Value | Summary QA | Description |
---|---|---|
-1 | Fill/No Data | Not Processed |
0 | Good Data | Use with confidence |
1 | Marginal data | Useful, but look at other QA information |
2 | Snow/Ice | Target covered with snow/ice |
3 | Cloudy | Target not visible, covered with cloud |
We select all pixels with values 0 or 1 and mask all pixels with snow or cloud.
summary_qa = time_series_scenes.sel(band='SummaryQA')
time_series_scenes_masked = time_series_scenes.sel(band=['NDVI', 'EVI']).where(summary_qa <= 1)
time_series_scenes_masked
We extract the time-series at a specific X,Y coordinate.
time_series = time_series_scenes.sel(band=['NDVI', 'EVI']).interp(y=13.16, x=77.35)
This time-series has cloudy pixels which show up as anomalous NDVI and EVI values.
fig, ax = plt.subplots(1, 1)
fig.set_size_inches(15, 7)
time_series.plot.line(ax=ax, x='time', marker='o', linestyle='-', linewidth=1)
plt.show()
Let's plot the cloud-masked time-series.
time_series_masked = time_series_scenes_masked.sel(band=['NDVI', 'EVI']).interp(y=13.16, x=77.35)

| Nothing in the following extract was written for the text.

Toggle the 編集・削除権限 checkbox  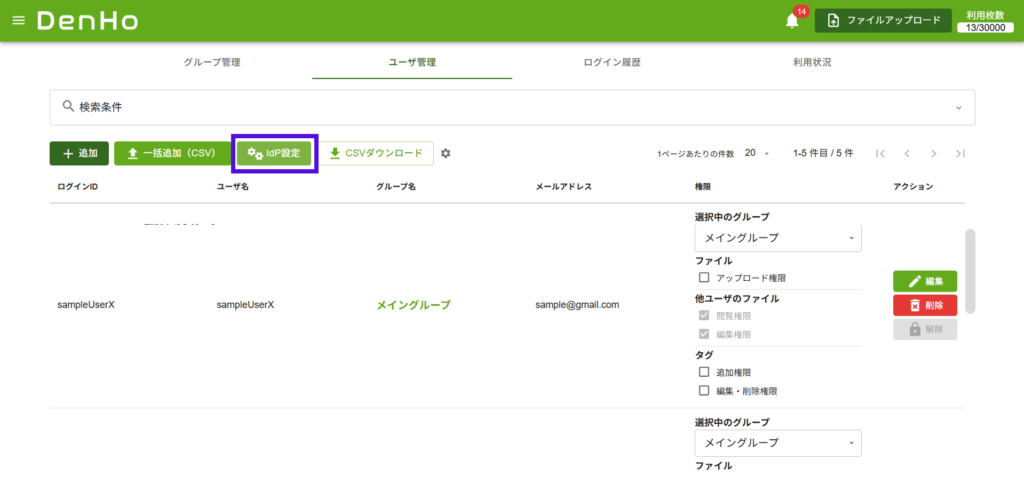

fig, ax = plt.subplots(1, 1)
fig.set_size_inches(15, 7)
time_series_masked.plot.line(ax=ax, x='time', marker='o', linestyle='-', linewidth=1)
plt.show()
This looks much better, but we have gaps in the time-series due to masked cloudy-pixels. Replace them with linearly interpolated values.

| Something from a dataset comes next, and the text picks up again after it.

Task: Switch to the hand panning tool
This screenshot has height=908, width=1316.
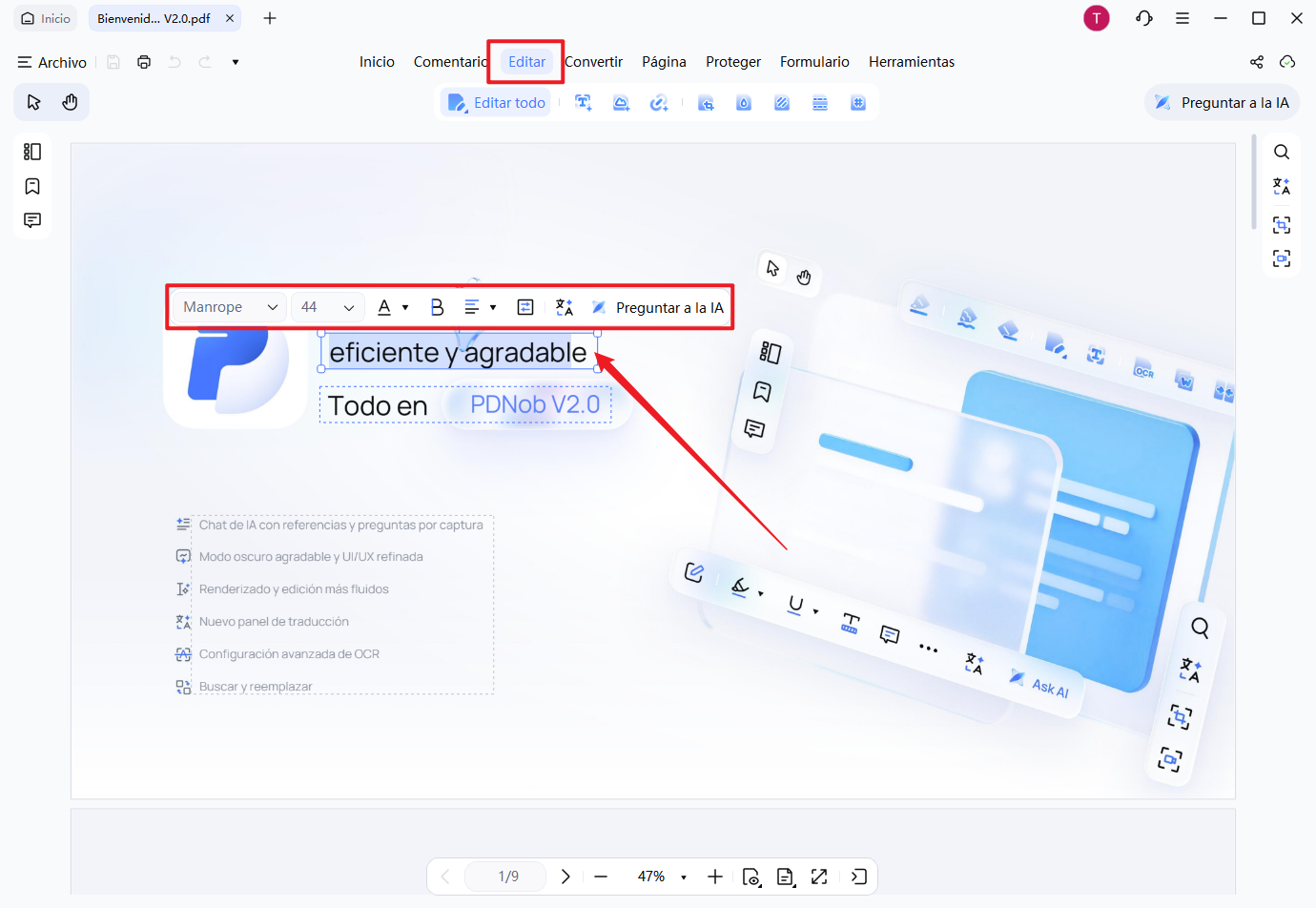Action: pyautogui.click(x=69, y=101)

time_series_masked_interpolated = time_series_masked.chunk(dict(time=-1)).interpolate_na('time')
fig, ax = plt.subplots(1, 1)
fig.set_size_inches(15, 7)
time_series_masked_interpolated.plot.line(ax=ax, x='time', marker='o', linestyle='-', linewidth=1)
plt.show()
We can set the series colors to our choice of colors using Matplotlib Cycler.
from cycler import cycler
import matplotlib as mpl
colorlist = ['#006837', '#78c679']
custom_cycler = cycler(color=colorlist)
fig, ax = plt.subplots(1, 1)
ax.set_prop_cycle(custom_cycler)
fig.set_size_inches(15, 7)
time_series_masked_interpolated.plot.line(ax=ax, x='time', marker='o', linestyle='-', linewidth=1)
plt.show()
We can use to_pandas()
method to convert the DataArray into a Pandas DataFrame. The masked pixels are NaN values that we can fill with a NoData value of -9999.
df = time_series_masked.to_pandas()
df = df.fillna(-9999)
df
Save the DataFrame as a CSV file.
output_filename = 'original_time_series.csv'
output_filepath = os.path.join(output_folder, output_filename)
df.reset_index().to_csv(output_filepath, index=False)
Create another CSV file interpolated_time_series.csv
containing the linearly interpolated NDVI and EVI values.